* **TEKS BACAAN**:
Quo Vadis Manajemen Pengelolaan Guru?

Dian SavitriOleh:
Dian Savitri
Mahasiswa S2 Unmer Malang. Guru SDIT Nur Hidayah Malang

Tarik ulur, maju mundur, mungkin itulah yang bisa kita gambarkan tentang kebijakan pengelolaan pendidikan di negeri ini. Beragam kebijakan yang plintat-plintut, sebut saja misalnya, tarik ulur pelaksanaan Kurikulum 2013 dan terakhir yang sedang hangat dibicarakan adalah wacana sentralisasi pengelolaan guru.
Wacana ini telah berkembang pada masa pemerintahan sebelumnya, waktu itu Kemendikbud dipimpin oleh M Nuh. Menurutnya, pengalihan pengelolaan guru didasarkan atas persoalan yang muncul selama ini di antaranya posisi guru ketika pemilihan kepala daerah dikaitkan dengan
politik, sulitnya pemerataan distribusi guru dan tersendatnya
penyaluran dana untuk tunjangan sertikasi guru.
Tampaknya realisasi wacana itu kian nyata seiring akan diberlakukannya Undang-Undang No 23 Tahun 2014 tahun 2016 mendatang. UU ini akan mengatur kewenangan pengelolaan guru antara kabupaten/kota, provinsi dan pusat. Pemberlakuan UU ini tentu akan menimbulkan perubahan yang cukup signifikan pada pengelolaan pendidikan.
Pengambil-alihan pengelolaan guru oleh pemerintah provinsi atau pusat bisa saja memberikan dampak positif dan tak dimungkiri juga akan melahirkan dampak negatif. Terutama bagi guru atau pihak-pihak yang selama ini merasa nyaman. Mereka dapat dipastikan akan merasa terusik atas kebijakan ini. Tidak mengherankan, nantinya implementasi kebijakan ini akan melahirkan pro dan kontra. Pun desentralisasi pendidikan yang didasarkan pada UU No 32 Tahun 2004 yang kemudian diperbarui menjadi UU No 12 Tahun 2008 tentang
Pemerintahan Daerah.

* **DATA**:

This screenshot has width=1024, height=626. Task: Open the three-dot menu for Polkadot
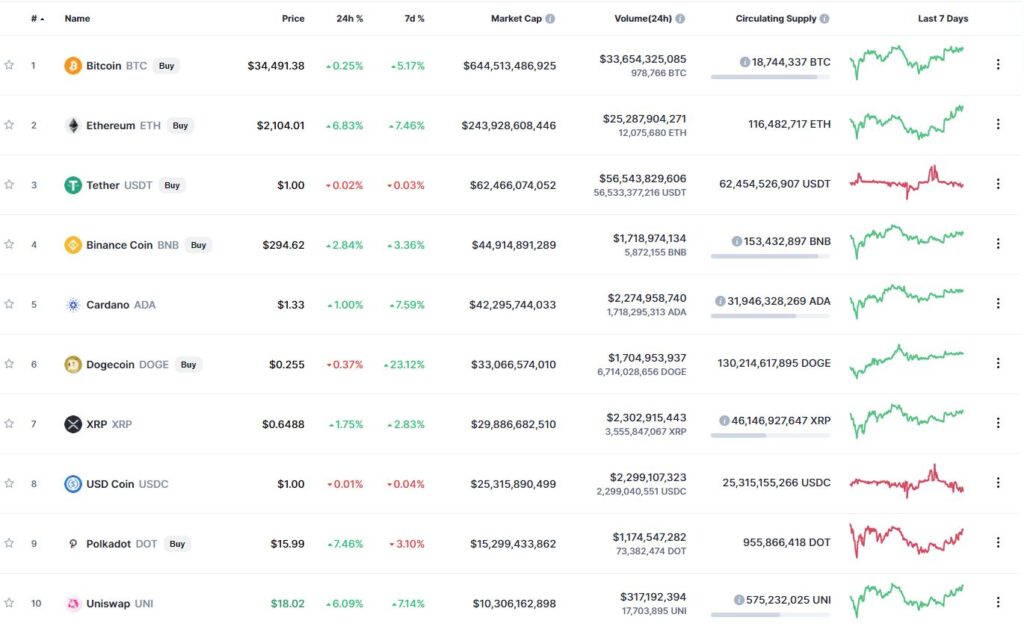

* **KERJAKAN INI**:
Tuliskan kembali bagian teks bacaan dari "Wacana ini telah" sampai "tunjangan sertikasi guru." tanpa mengubah apa pun. Jawablah hanya berdasarkan teks bacaan.

* **JAWABAN SELESAI**:
Wacana ini telah berkembang pada masa pemerintahan sebelumnya, waktu itu Kemendikbud dipimpin oleh M Nuh. Menurutnya, pengalihan pengelolaan guru didasarkan atas persoalan yang muncul selama ini di antaranya posisi guru ketika pemilihan kepala daerah dikaitkan dengan
politik, sulitnya pemerataan distribusi guru dan tersendatnya
penyaluran dana untuk tunjangan sertikasi guru.